- [Material provided]:
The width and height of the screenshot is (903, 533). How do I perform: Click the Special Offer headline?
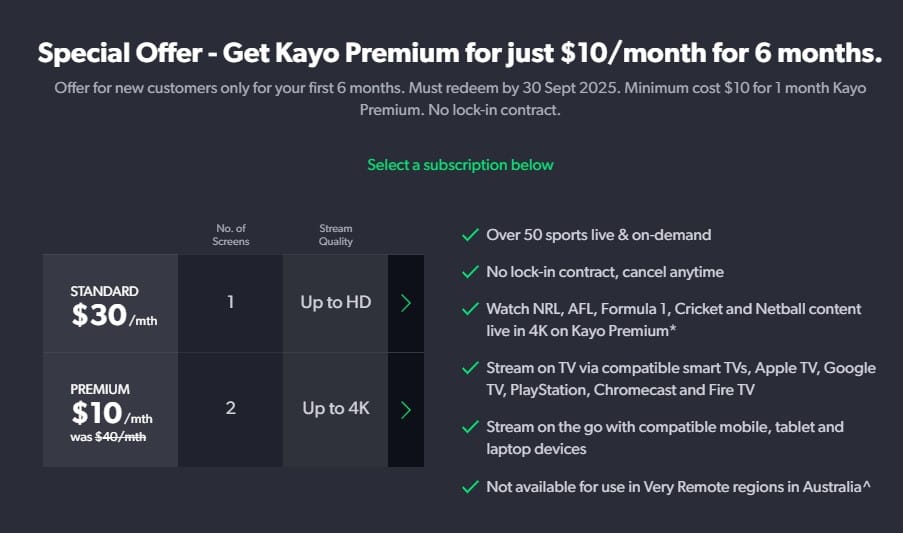click(460, 53)
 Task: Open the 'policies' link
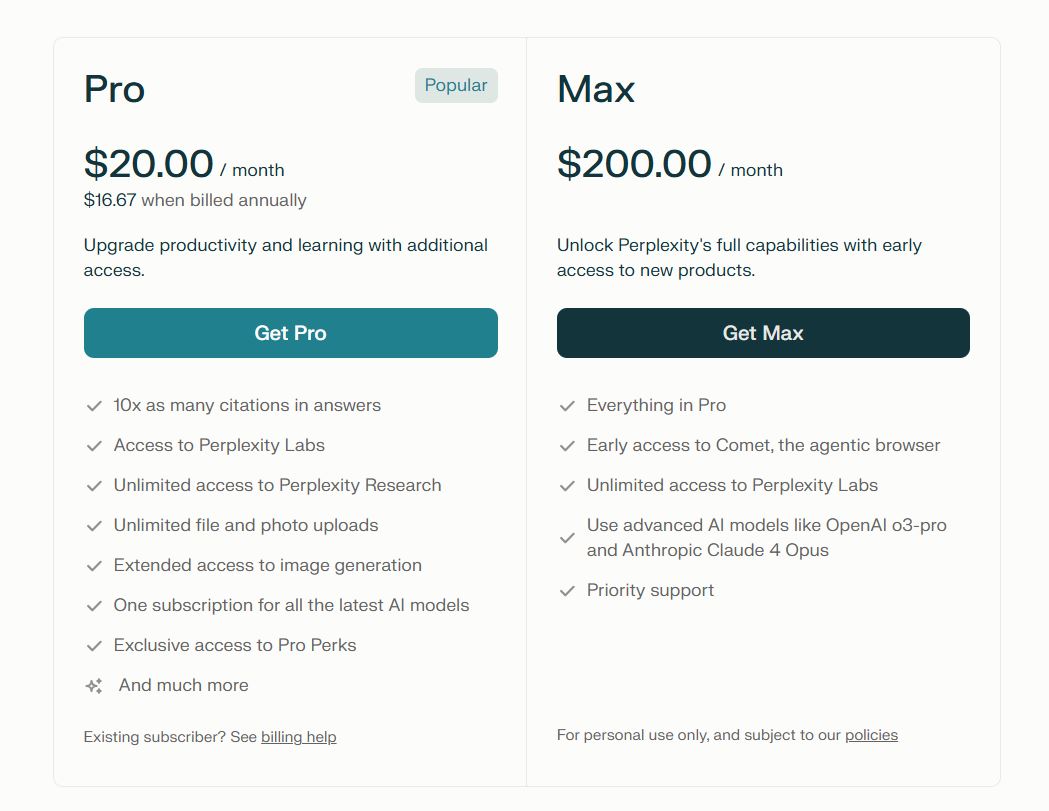(x=871, y=734)
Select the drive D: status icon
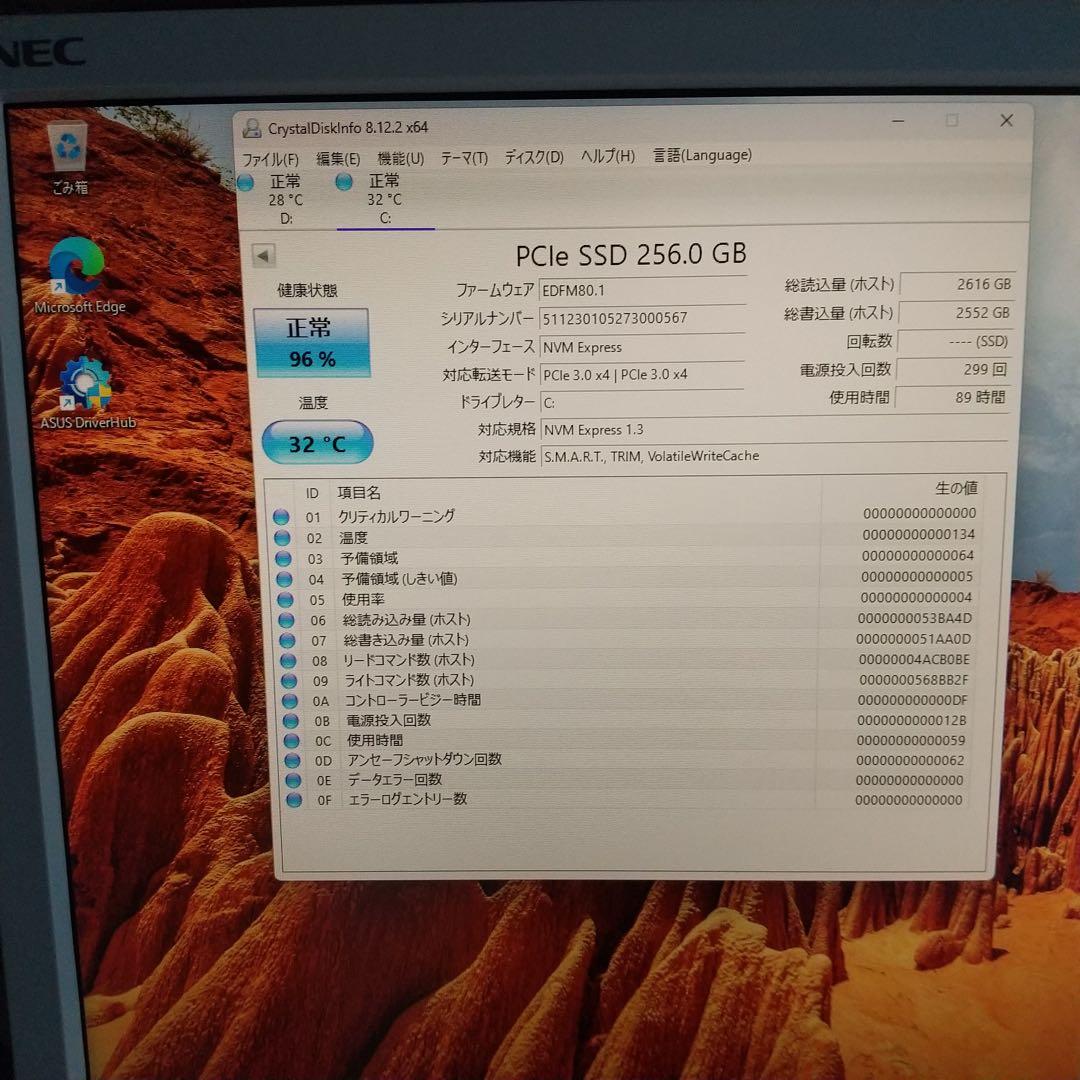Screen dimensions: 1080x1080 [x=246, y=181]
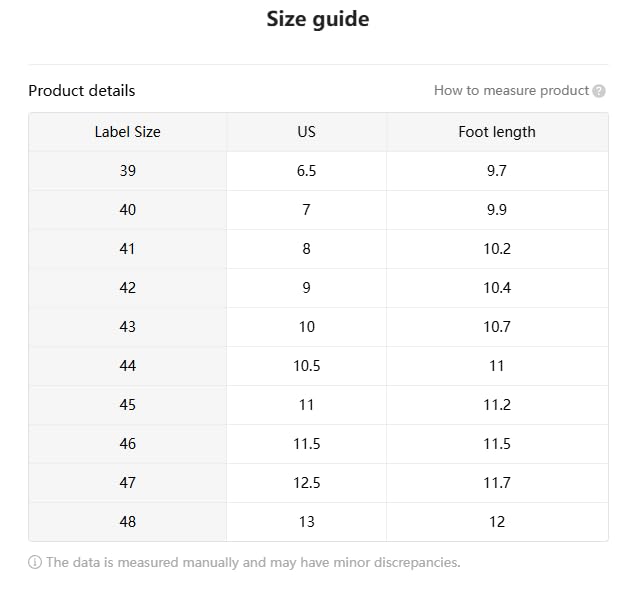The height and width of the screenshot is (601, 637).
Task: Click label size 42 cell
Action: tap(127, 288)
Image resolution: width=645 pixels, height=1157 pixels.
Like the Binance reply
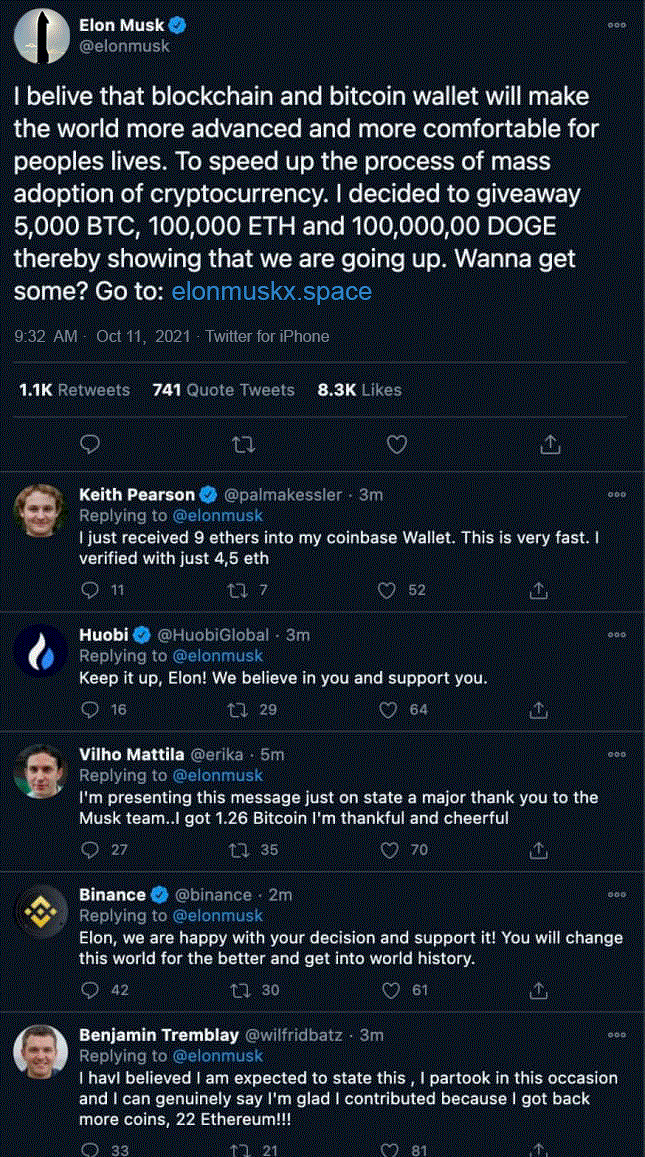tap(387, 990)
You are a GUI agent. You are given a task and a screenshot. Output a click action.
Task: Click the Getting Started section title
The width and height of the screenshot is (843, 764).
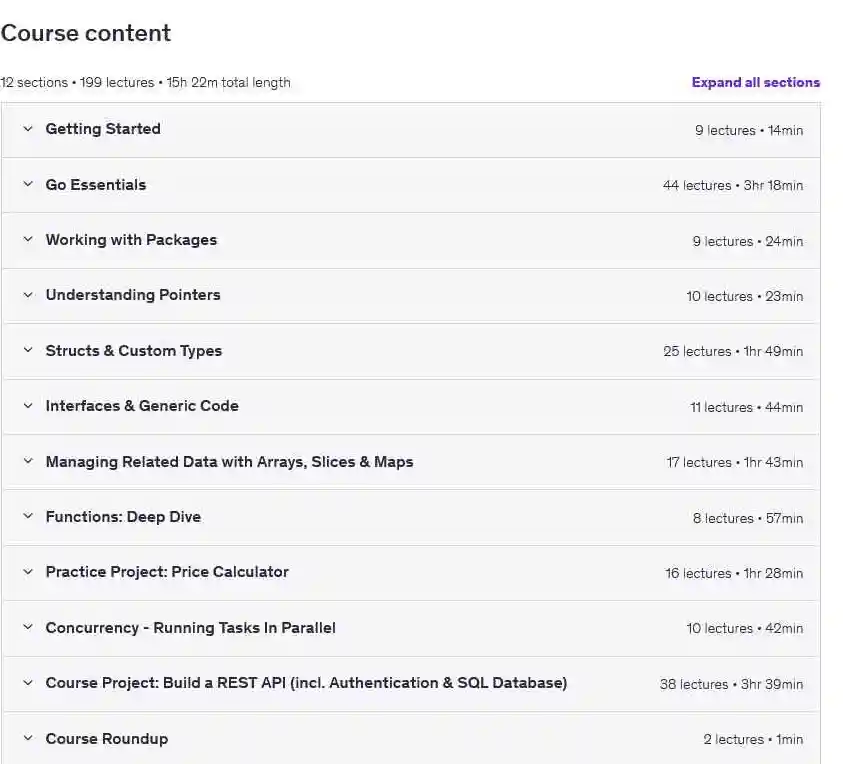tap(103, 129)
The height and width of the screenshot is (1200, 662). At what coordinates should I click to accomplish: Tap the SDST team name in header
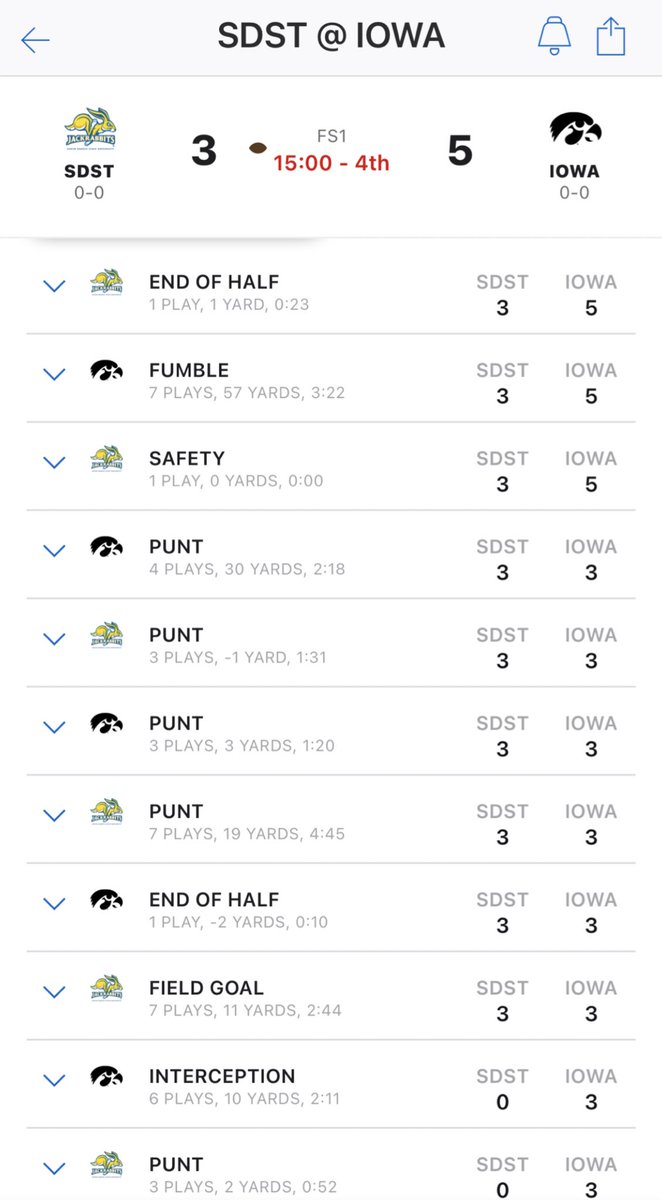coord(88,171)
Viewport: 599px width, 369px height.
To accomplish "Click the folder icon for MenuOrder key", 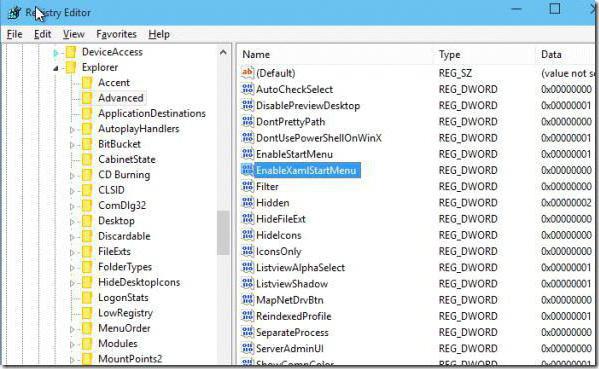I will (87, 328).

- [What to do]: Would you reproduce the lines above, from the very first through the line containing "Task: Click the Getting Started section title", exactly and without the pictures?

- [Reply to the exercise]:
The width and height of the screenshot is (903, 533). How do I perform: Click the Special Offer headline?
click(460, 53)
 Task: Open the 'policies' link
(x=871, y=734)
Select the drive D: status icon
Screen dimensions: 1080x1080 [x=246, y=181]
The height and width of the screenshot is (601, 637).
Task: Click label size 42 cell
Action: tap(127, 288)
Image resolution: width=645 pixels, height=1157 pixels.
Like the Binance reply
tap(387, 990)
You are a GUI agent. You are given a task and a screenshot. Output a click action.
Task: Click the Getting Started section title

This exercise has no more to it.